Met vriendelijke groet,

Ezra Niessink

in Kwalitatief Onderzoek (OKO, PB16x2) door (510 punten)

2 Antwoorden

0 leuk 0 niet-leuks
Interessante vraag, ik ben benieuwd naar het antwoord! Zelf denk ik dat het "soort" onderzoek geen grote rol speelt in de keuze van de analysetechnieken. Meetschaal of "normaliteit" spelen een grotere rol in die keuze, denk ik. Zowel nominale als ordinale meetschalen komen bijvoorbeeld uit kwalitatief onderzoek. Maar toch worden meetresultaten van Likert schalen (=ordinaal meetniveau) aan de lopende band geanalyseerd met parametrische technieken. Ook over pakweg IQ kun je zo een hele boom opzetten... Ik denk dus dat "nominaal versus de andere" (of nog categorisch versus continu, waarbij Likert als 'continu' gezien wordt) meer bepalend is voor de keuze van de analysetechniek dan "kwalitatief versus kwantitatief". Maar vermoedelijk scheur ik weer te kort door de bocht :)
door (7.9k punten)
1 leuk 0 niet-leuks

Er worden hier drie discussies/onderwerpen verward: die over meetniveau's, die over parameters van toetsingsmethoden, en die over kwalitatief versus kwantitatief onderzoek.

Kwantitatief onderzoek is onderzoek waarbij meetinstrumenten worden toegepast om aspecten van de realiteit in kaart te brengen. Het inzetten van meetinstrumenten zorgt dat je data krijgt met een meetniveau. Dit kan categorisch zijn (nominaal of ordinaal) of continu (interval of ratio). Kwalitatief onderzoek is onderzoek waarbij juist wordt gekozen om zo ruw mogelijke data te analyseren. Het voordeel hiervan is dat je niet gedwongen bent door de lens van je meetinstrumenten te kijken. Je kunt dus dingen onderzoeken waar je nog te weinig van weet om een bruikbaar meetinstrument te gebruiken; en je kunt veel meer in de diepte onderzoeken, en dus nieuwe dingen ontdekken.

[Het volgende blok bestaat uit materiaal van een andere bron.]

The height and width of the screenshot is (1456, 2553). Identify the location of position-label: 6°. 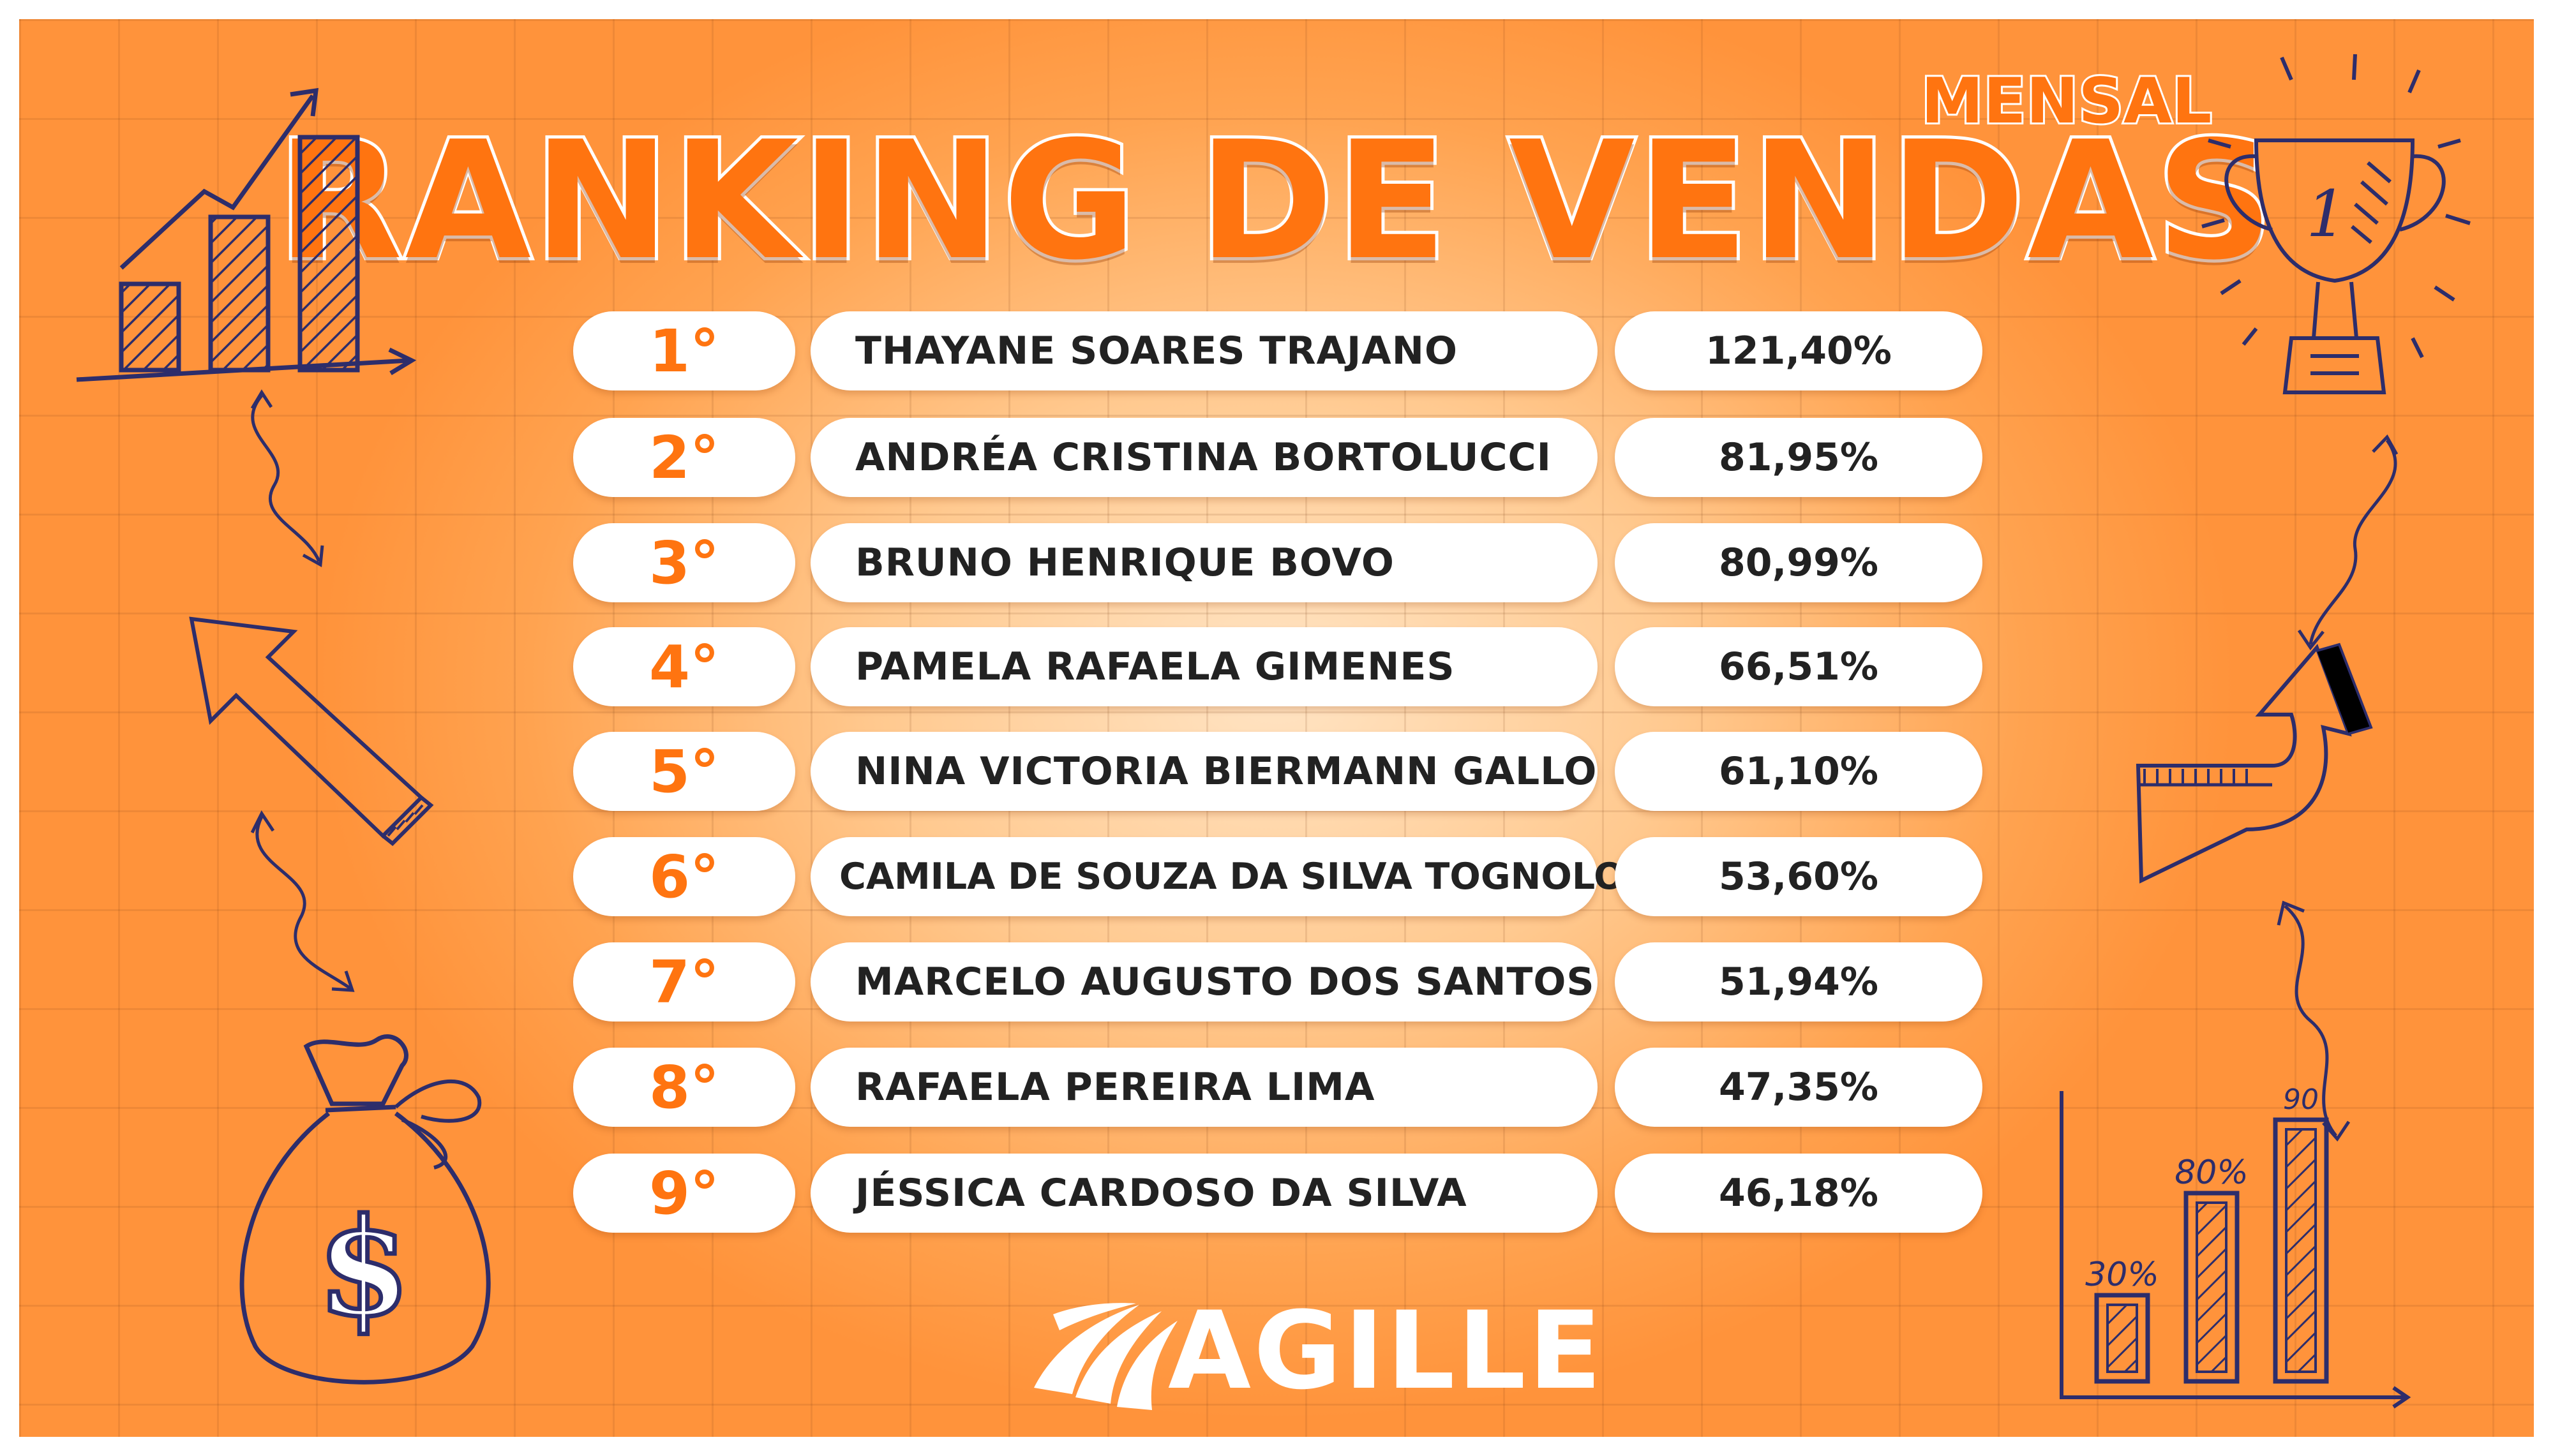
(684, 876).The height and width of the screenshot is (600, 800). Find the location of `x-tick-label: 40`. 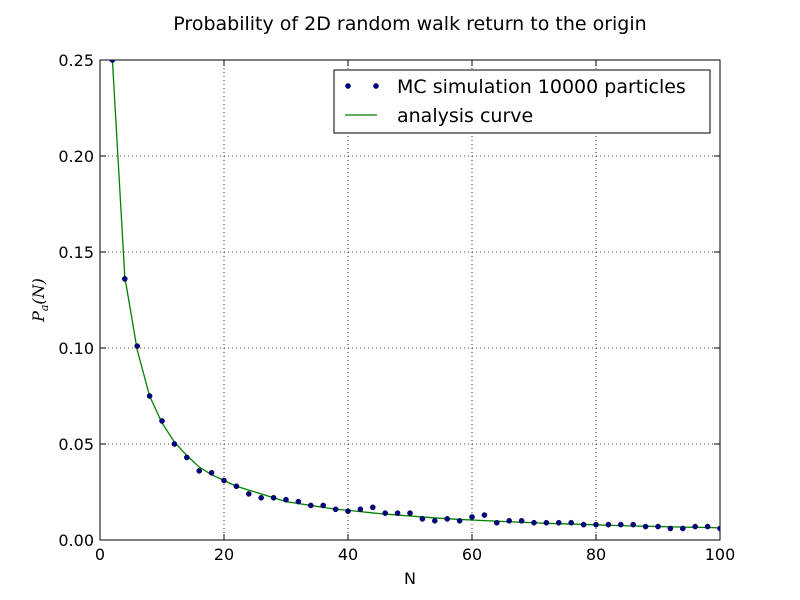

x-tick-label: 40 is located at coordinates (348, 554).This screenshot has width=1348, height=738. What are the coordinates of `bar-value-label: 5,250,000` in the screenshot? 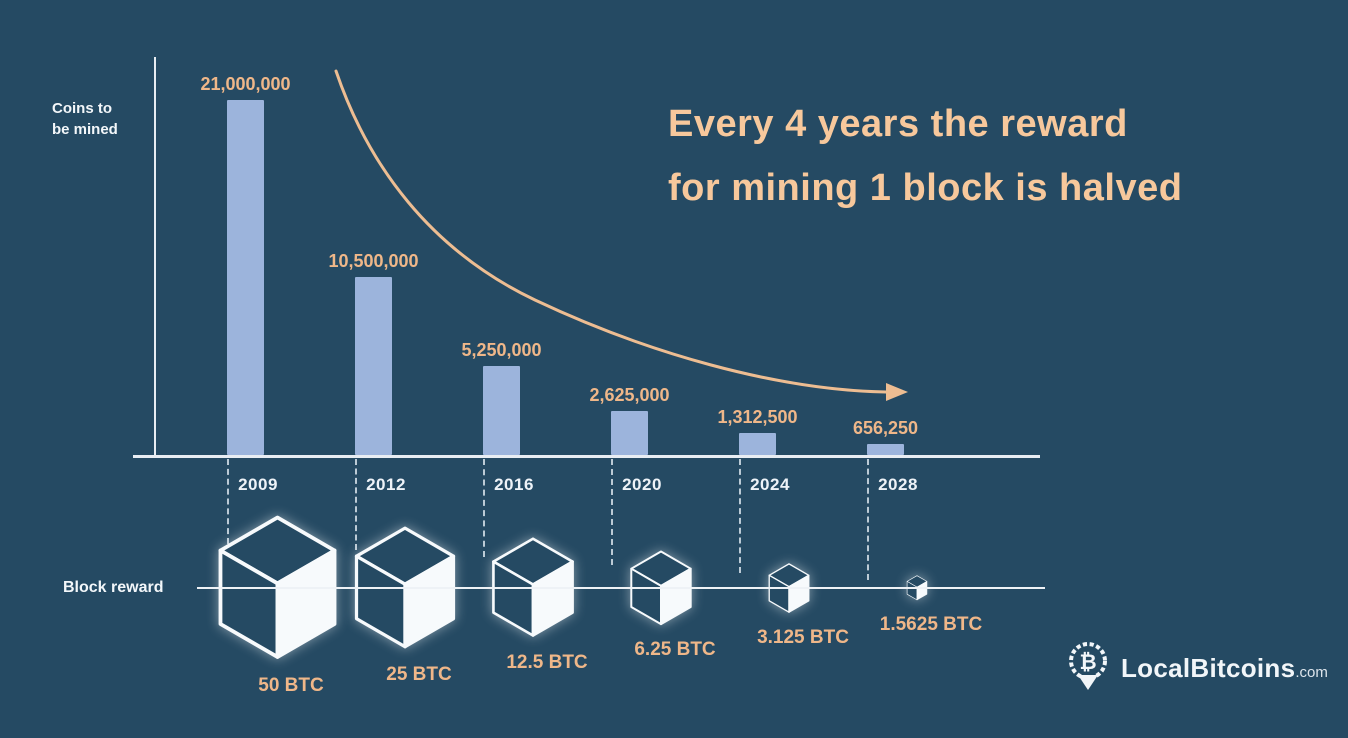 It's located at (502, 350).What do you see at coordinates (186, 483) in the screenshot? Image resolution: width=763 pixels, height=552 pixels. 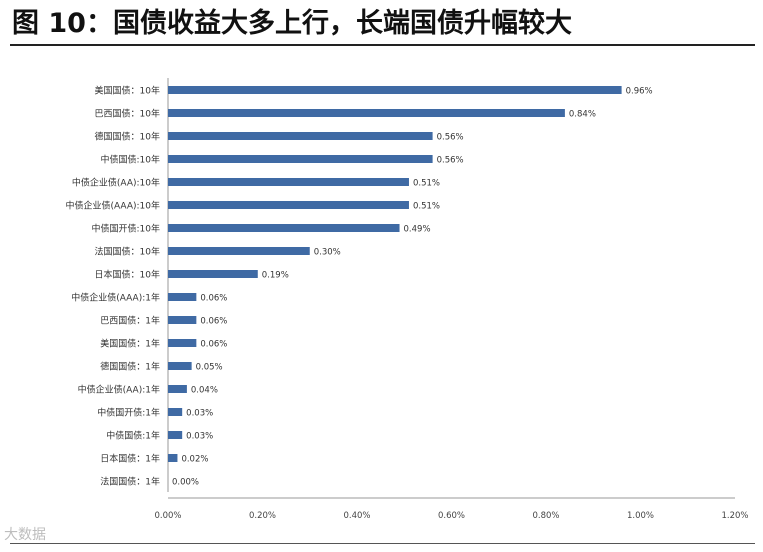 I see `value-label: 0.00%` at bounding box center [186, 483].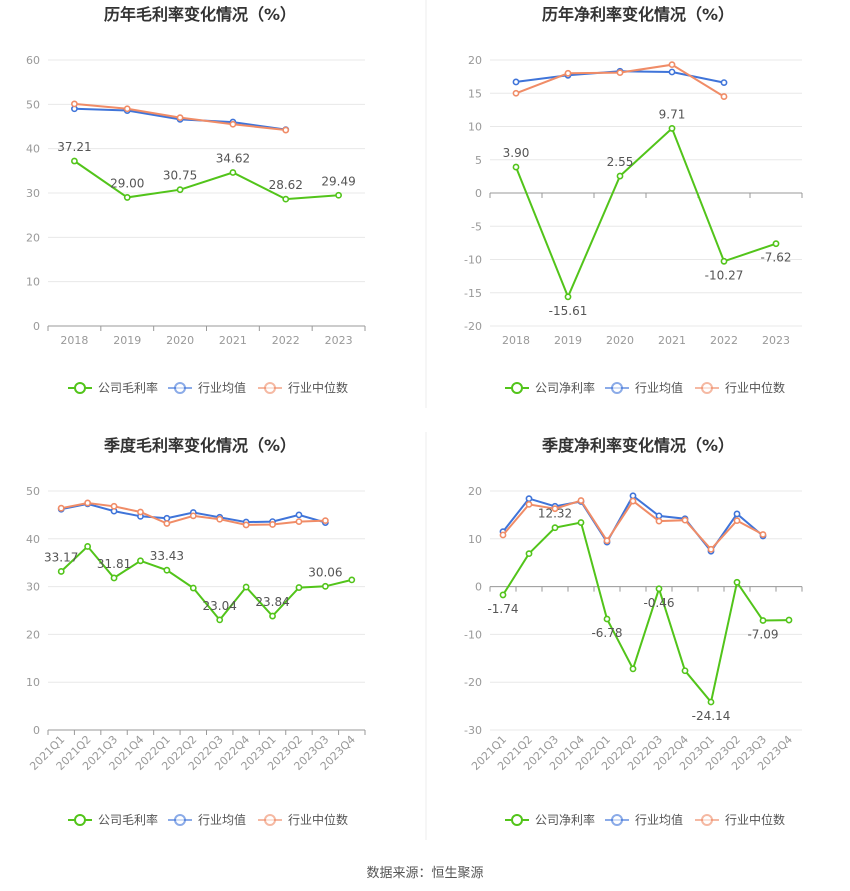  What do you see at coordinates (638, 14) in the screenshot?
I see `chart-title: 历年净利率变化情况（%）` at bounding box center [638, 14].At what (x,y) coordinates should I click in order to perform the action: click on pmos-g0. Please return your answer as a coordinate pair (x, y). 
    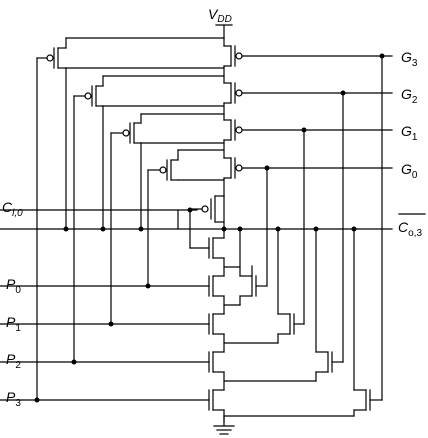
    Looking at the image, I should click on (308, 159).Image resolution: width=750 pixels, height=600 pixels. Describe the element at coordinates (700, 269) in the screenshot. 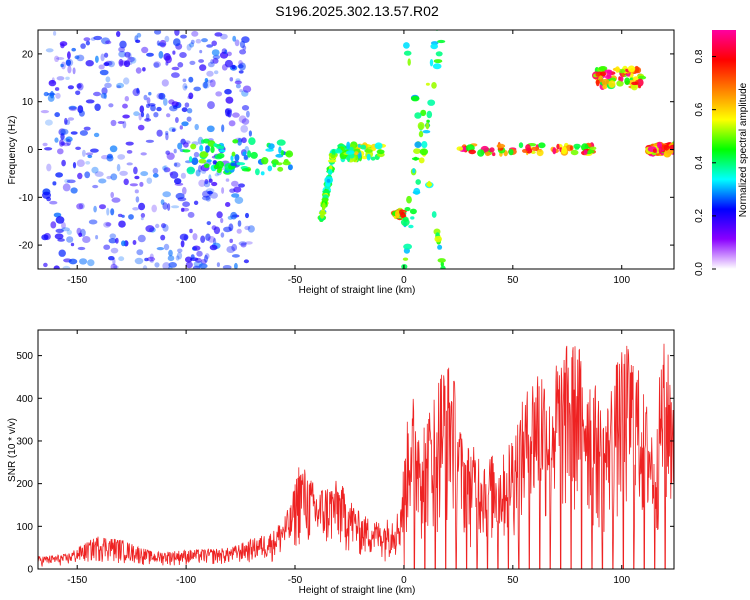

I see `colorbar-tick-label: 0.0` at that location.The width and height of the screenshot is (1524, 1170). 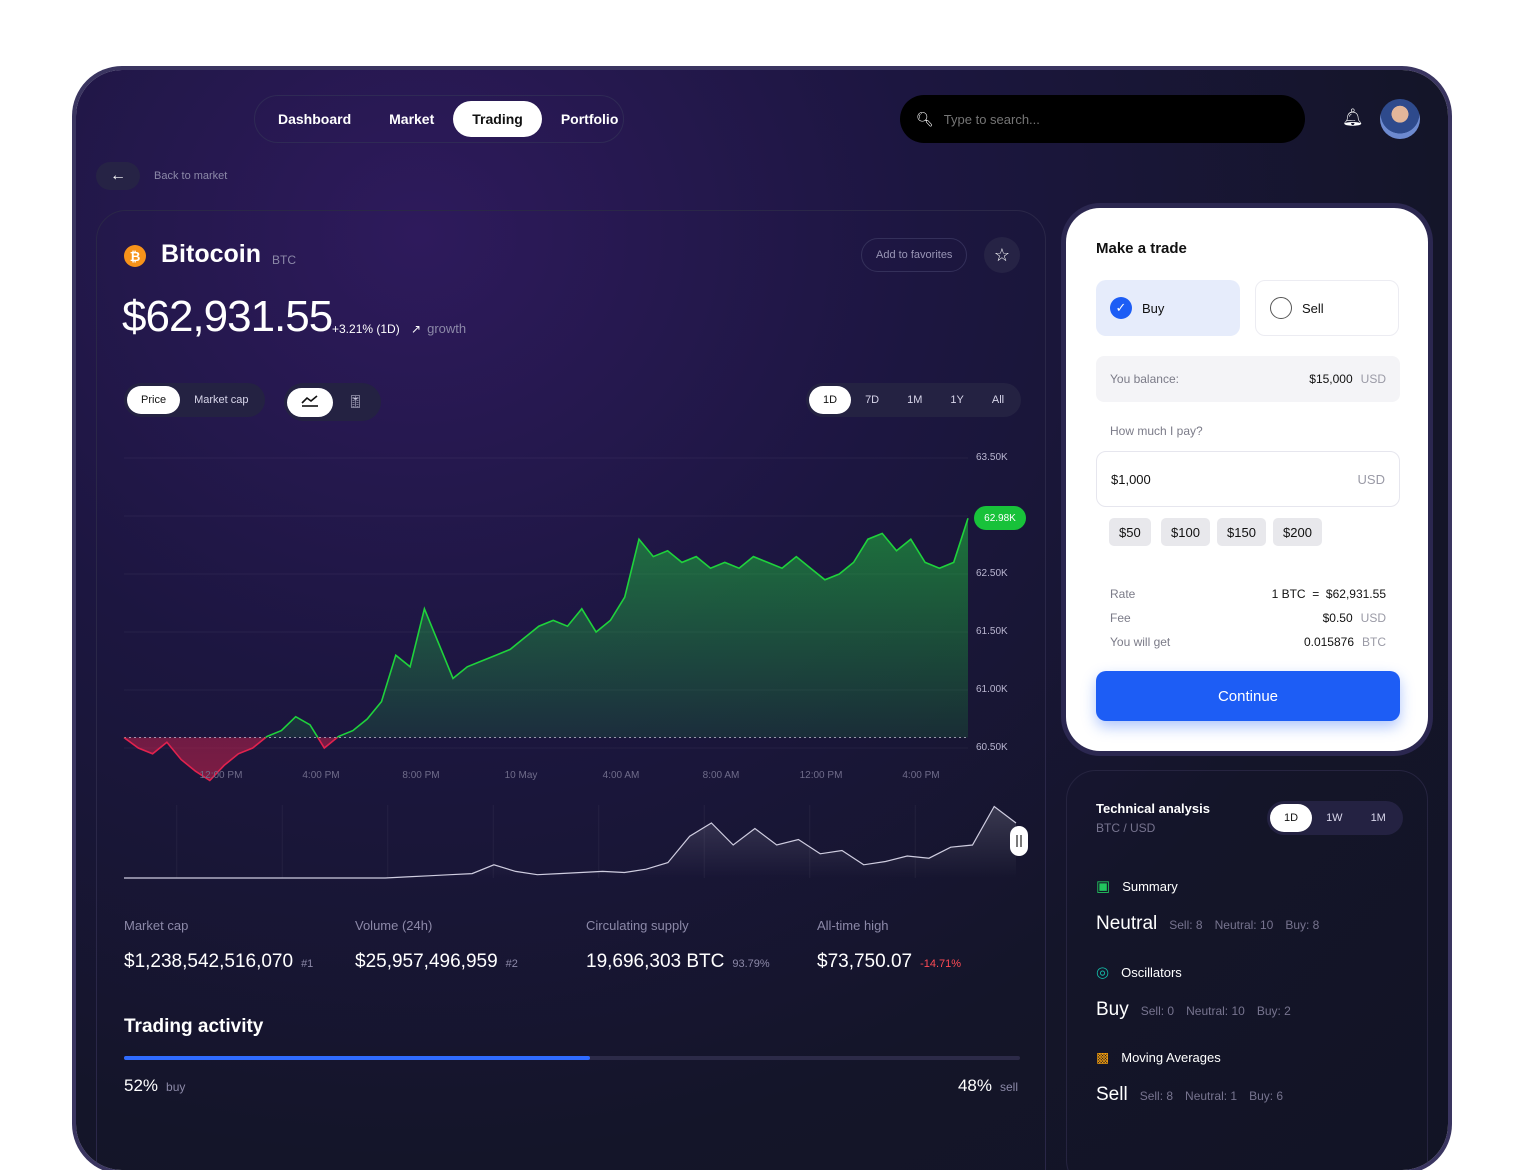 I want to click on navigator-handle, so click(x=1019, y=841).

Met kwantitatief onderzoek kun je, zou je kunnen zeggen, nieuwe verbanden in kaart brengen; met kwalitatief onderzoek kun je nieuwe variabelen verkennen (klopt niet helemaal, maar het onderscheid helpt misschien). Met kwalitatief onderzoek kun je nooit generaliseren of conclusies trekken over je populatie; je hebt immers geen idee van de invloed van toeval en 'meetfout' bij het kiezen van je steekproef. Bij kwantitatief onderzoek wel, maar bij kwantitatief onderzoek kun je nooit iets nieuws ontdekken; je moet immers meetinstrumenten ontwikkeld hebben, dus je weet al veel over de aard van de variabelen die je onderzoek.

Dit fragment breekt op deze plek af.